A few years back I saw an interview with the retired CBS news anchor, Walter Cronkite.  He said that it used to be that the party bosses would get together in the proverbial smoke filled rooms and talk about who should run for president.  Someone would mention a name and the rest would say, no way, that guy is a drunk, or that guy can't keep it in his pants, or that guy has a hair trigger temper and couldn't be trusted with the nuclear button, or that guy is a nut case fanatic who would alienate most of the country.  So, they went through a process where they ended up choosing some pretty well vetted candidates. 

Then, the Viet Nam war happened, the 1968 Democratic Party convention blew up in violence in Chicago and the party bosses (Mayor Daley and retiring president LBJ) rigged the convention to take away the nomination from the liberal anti-war candidate, Eugene McCarthy, and gave the nomination to LBJ's Vice President, Hubert Humphrey.  So, George McGovern changed all of that.  He headed a commission that would undermine the ability of the bosses to work behind closed doors to manipulate the selection process, and to have the candidates chosen by the voters.  So, the primaries became how candidates were selected.  

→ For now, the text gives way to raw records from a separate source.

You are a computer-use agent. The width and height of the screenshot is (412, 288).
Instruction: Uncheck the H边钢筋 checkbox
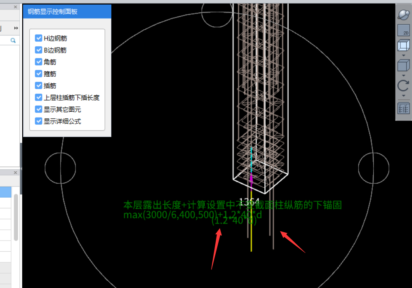39,38
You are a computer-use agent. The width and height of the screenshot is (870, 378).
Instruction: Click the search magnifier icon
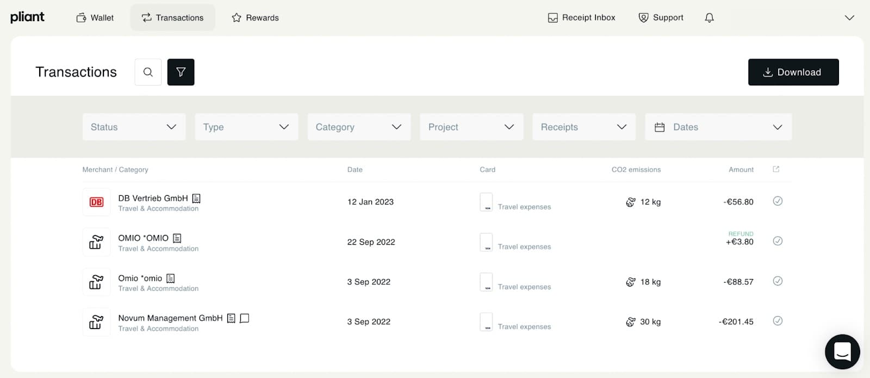tap(148, 72)
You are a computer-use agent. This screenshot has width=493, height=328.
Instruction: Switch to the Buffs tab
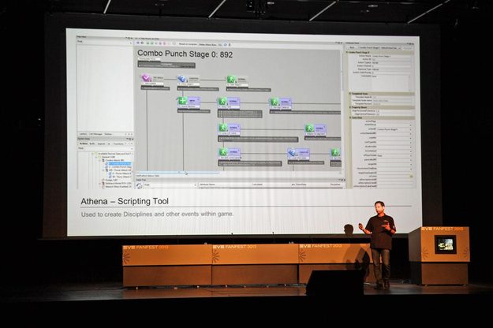click(x=92, y=144)
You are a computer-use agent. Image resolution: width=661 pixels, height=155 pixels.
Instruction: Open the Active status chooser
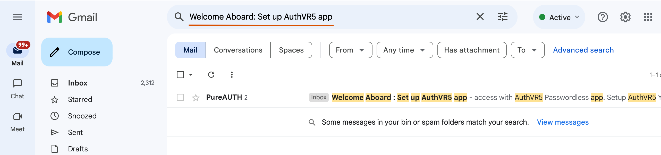pos(558,17)
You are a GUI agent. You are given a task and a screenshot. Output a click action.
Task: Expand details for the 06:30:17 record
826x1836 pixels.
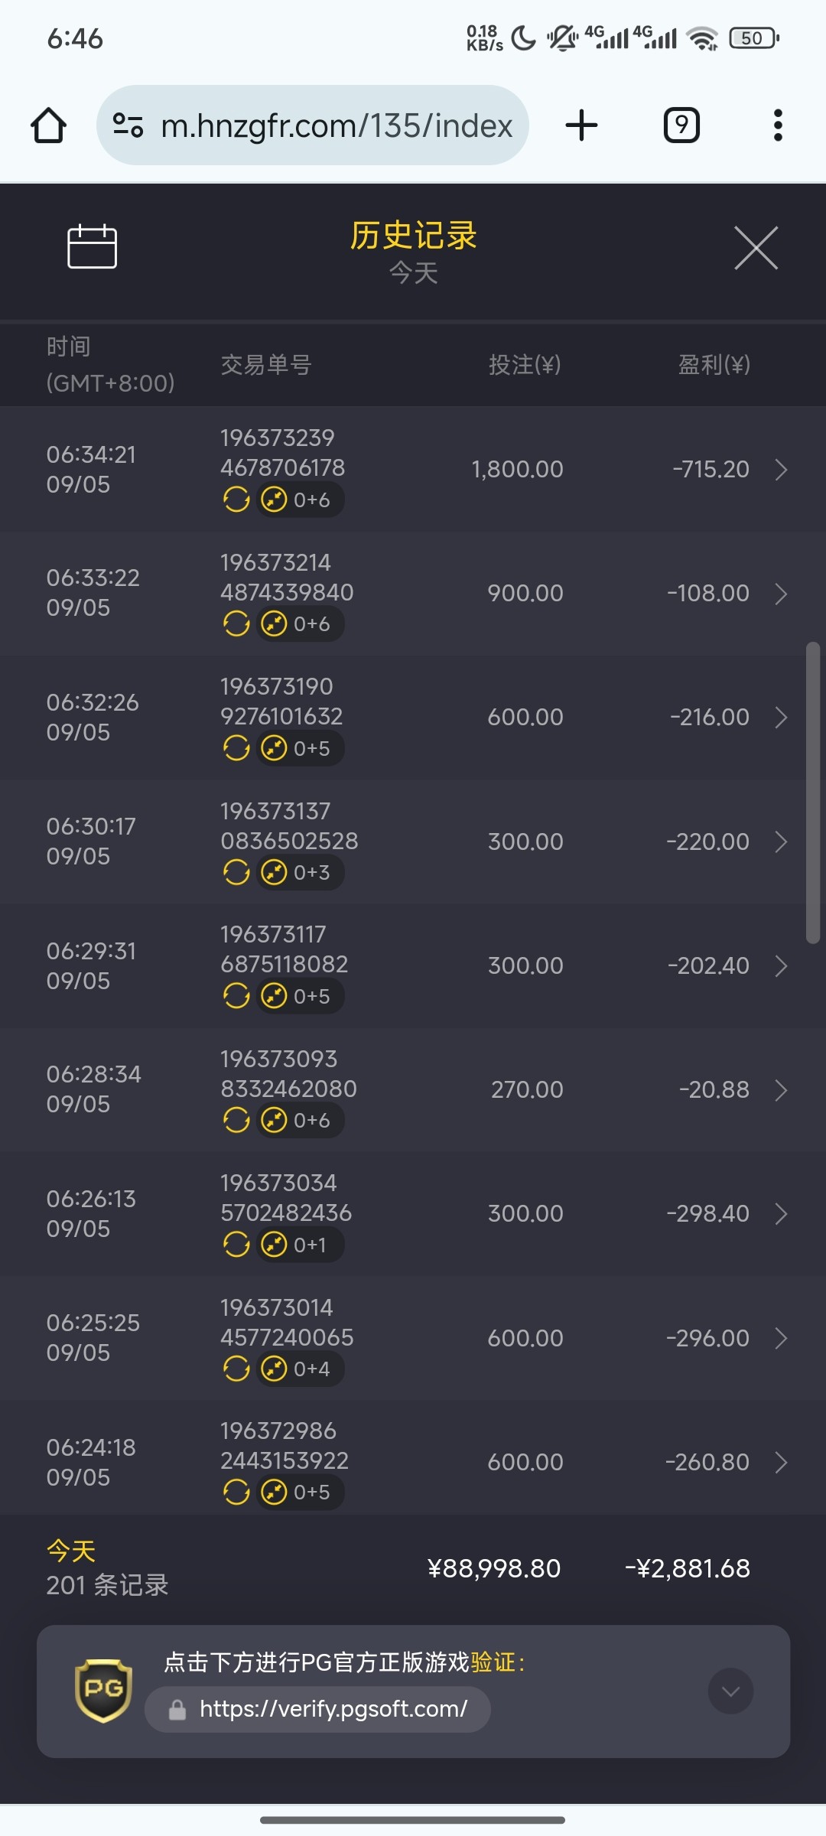click(781, 842)
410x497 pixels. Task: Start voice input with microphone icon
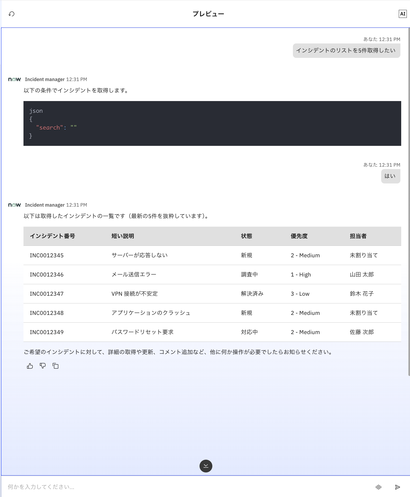[x=378, y=487]
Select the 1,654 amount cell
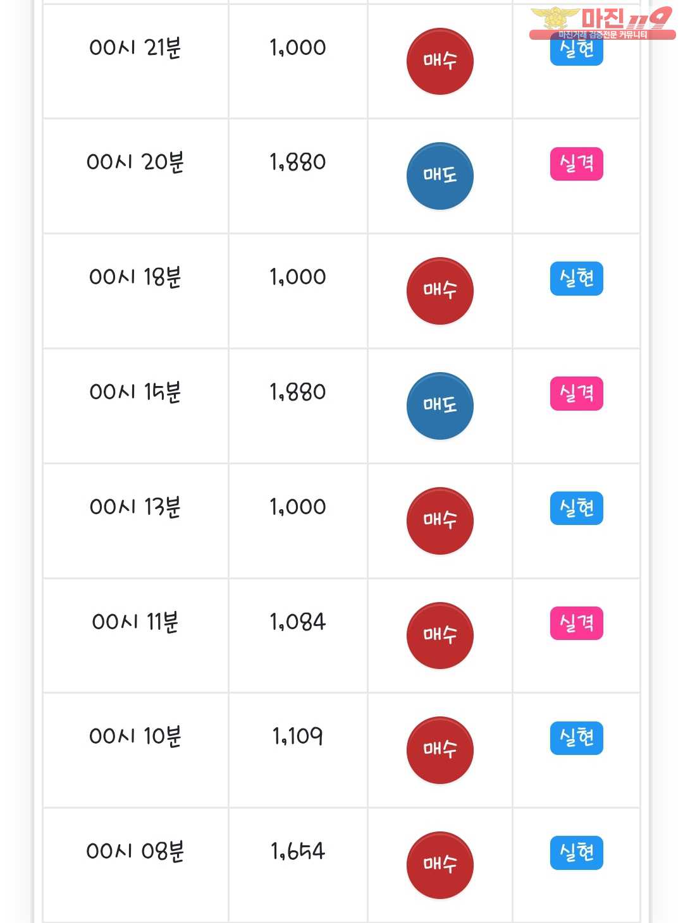683x923 pixels. pyautogui.click(x=298, y=852)
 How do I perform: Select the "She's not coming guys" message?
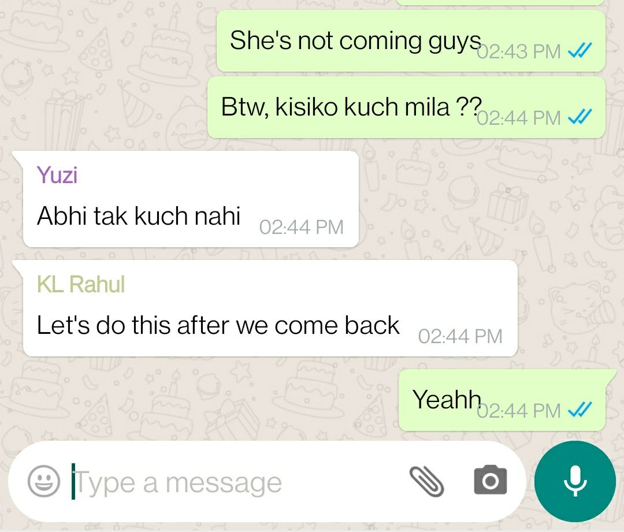click(x=411, y=41)
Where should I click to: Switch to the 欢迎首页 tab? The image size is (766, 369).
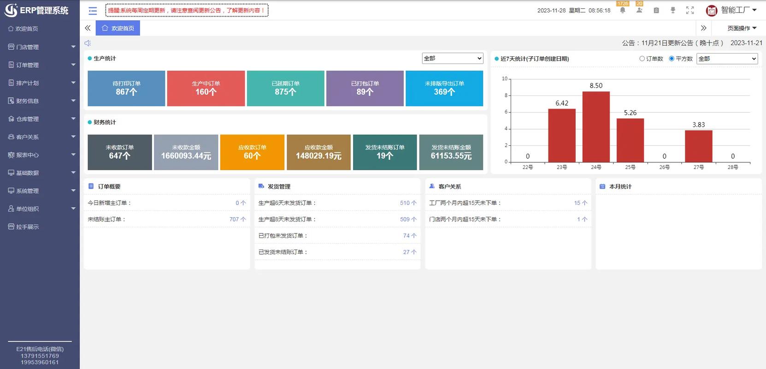[x=118, y=28]
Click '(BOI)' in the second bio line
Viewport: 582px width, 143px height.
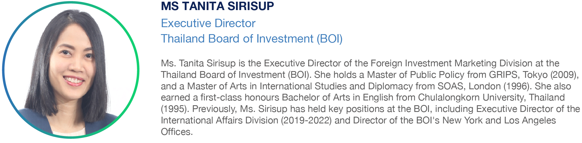tap(299, 75)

Sounded wonderful.  Idealism at its finest.  No more corrupt bosses imposing candidates on the public.  Hoorah!

So, what ended up happening?  

As Friedman points out, the primary system ends up automatically choosing the most ideologically pure and extreme candidates because most people are NOT ideological, they are absorbed in their lives. So, the people who select the nominees for both parties are the ideologically committed - those whose lives are centered around politics and ideology.  They choose hard core ideologues for president, senate, representative, and state offices as well.  They are the ones who vote in the primaries, which have a low turnout, and which normal people don't feel well enough informed about to cast votes.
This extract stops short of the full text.